> [Source extract]

################

Wanting to be an influencer means wanting to be a person who can make a greater difference than one person alone can.

An influencer arrives at the meeting early to greet everyone, and doesn’t wait for permission to speak when it’s her area of expertise. If you walk into a room with confidence and authority, people are predisposed to hear what you say.

Don’t think about influencing a specific situation but “how do I become a person of influence?”

First impressions count, but the cumulative impact of all impressions is more important.

The dog whisperer doesn’t train the dog – he/she actually trains the owner to exude an air of calm authority.

Our behavior teaches people how to treat us.

You can influence others in every conversation you have.

Jo asked people in the room to mention what they think of as leadership qualities. Responses included:

  • know the people you’re working with, and care about them. People are not a means to an end, they ARE the end.
  • be consistent and principled, good at engaging people in interesting conversations
  • a leader makes you want to be a better leader

Countdown: The Six Sources of influence Available to Women Leaders

6. Positional influence: the influence inherent in your job title/role

For example, a woman was reorged into a situation where no one knew what she did, but her boss made a point of having her meet people.

“How are you introducing yourself?” You need an elevator pitch.

################

> [What you will do]
In the notes on becoming an influencer, whom does the dog whisperer actually train?

################

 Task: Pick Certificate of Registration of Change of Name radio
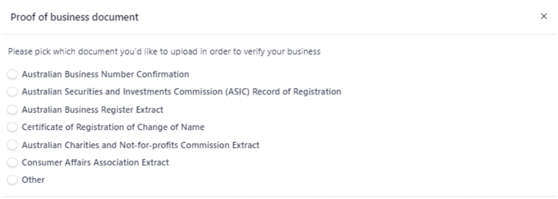pos(13,127)
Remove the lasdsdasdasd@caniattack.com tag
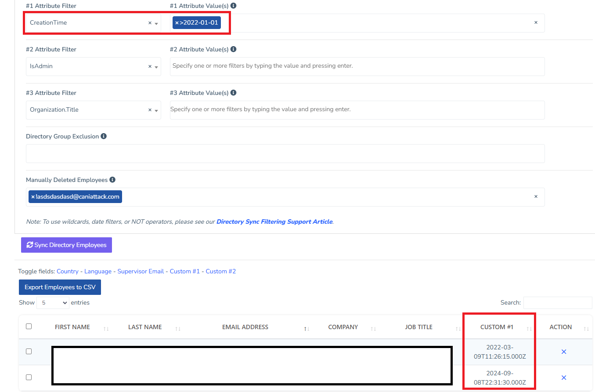 click(33, 197)
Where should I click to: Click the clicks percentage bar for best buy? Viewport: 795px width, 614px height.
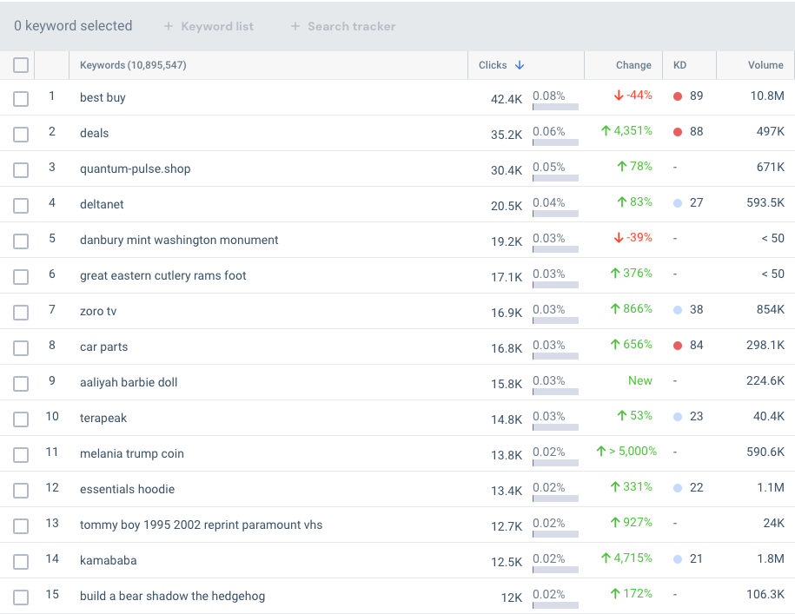[554, 105]
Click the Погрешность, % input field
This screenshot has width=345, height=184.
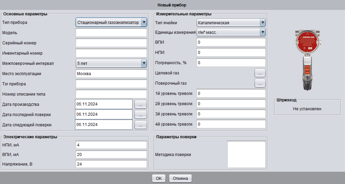pos(231,63)
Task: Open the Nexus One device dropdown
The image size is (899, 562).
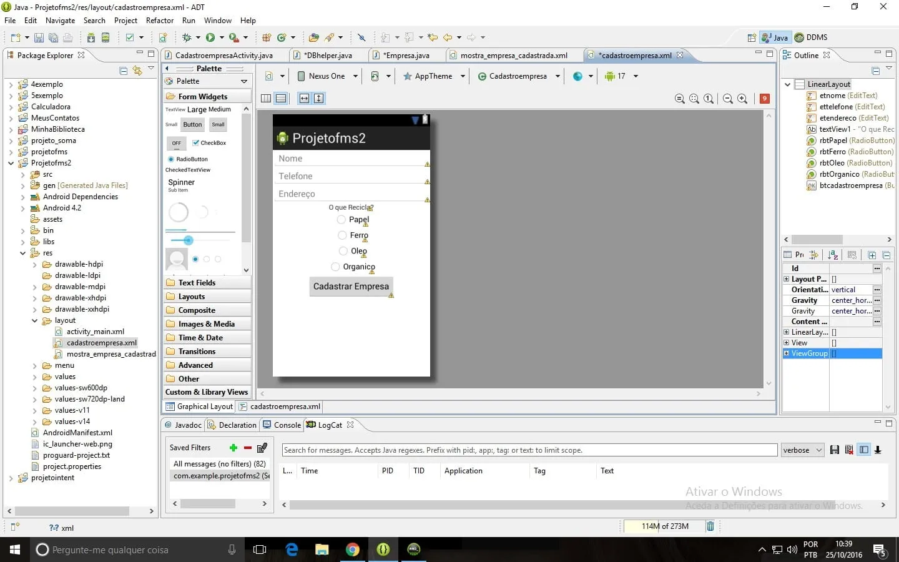Action: [x=328, y=76]
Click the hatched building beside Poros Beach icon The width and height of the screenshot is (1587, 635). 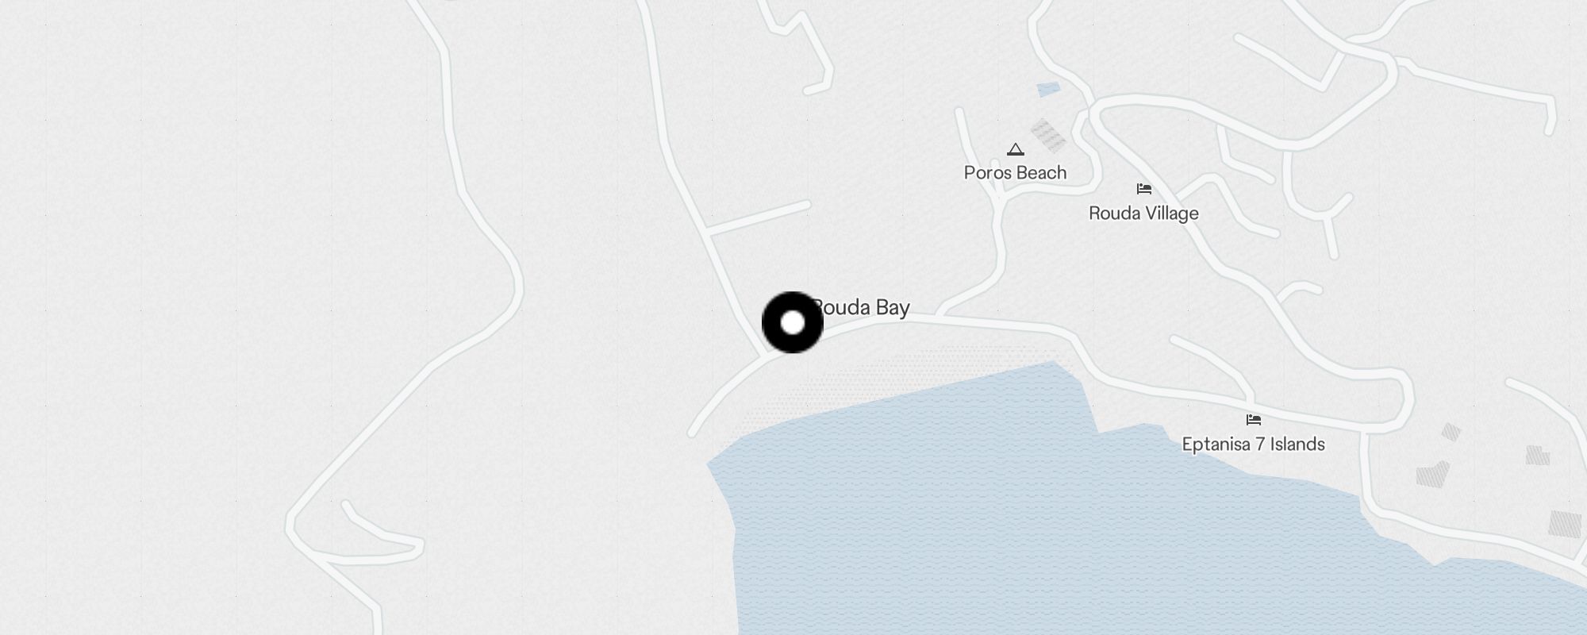click(1049, 136)
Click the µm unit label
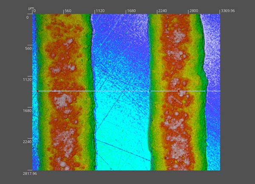255x184 pixels. [30, 8]
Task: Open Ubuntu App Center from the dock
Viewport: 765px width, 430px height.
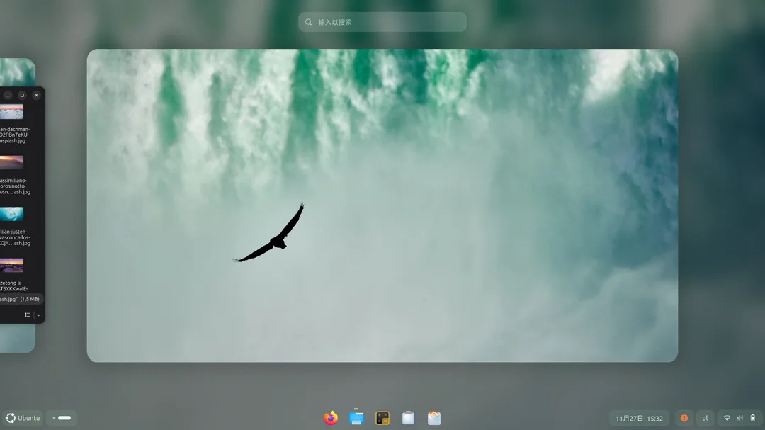Action: 434,418
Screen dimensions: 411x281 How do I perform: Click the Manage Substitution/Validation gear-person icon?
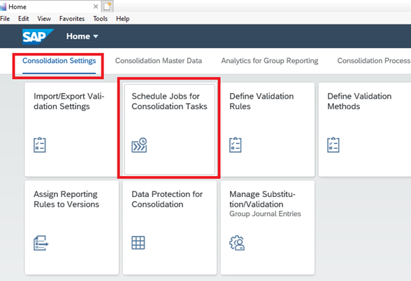(237, 243)
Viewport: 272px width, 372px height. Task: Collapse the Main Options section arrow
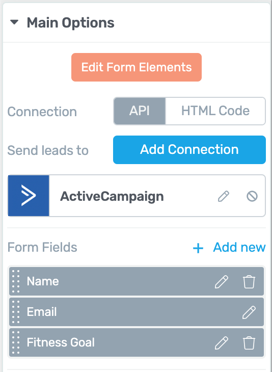click(x=14, y=22)
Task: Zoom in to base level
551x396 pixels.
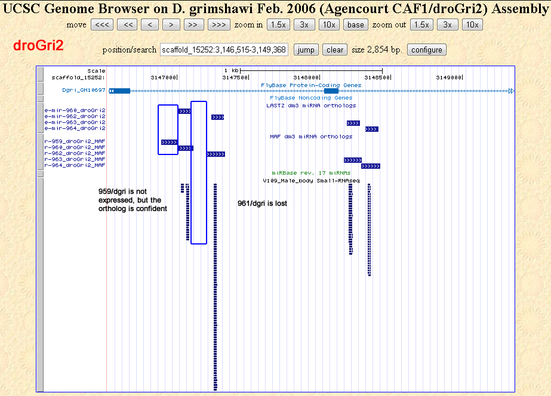Action: click(356, 24)
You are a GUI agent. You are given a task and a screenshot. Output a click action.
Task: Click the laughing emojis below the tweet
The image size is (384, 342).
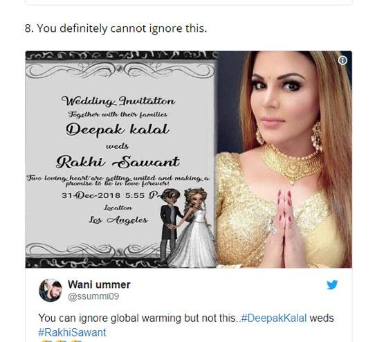(60, 341)
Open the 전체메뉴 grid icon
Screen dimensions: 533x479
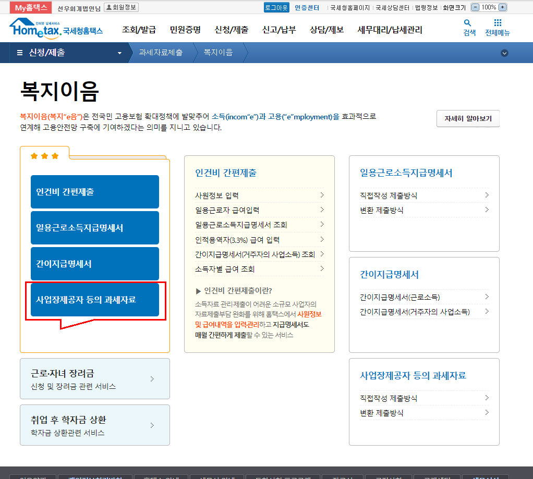pos(498,23)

################

> [Right answer]
The owner, to exude an air of calm authority.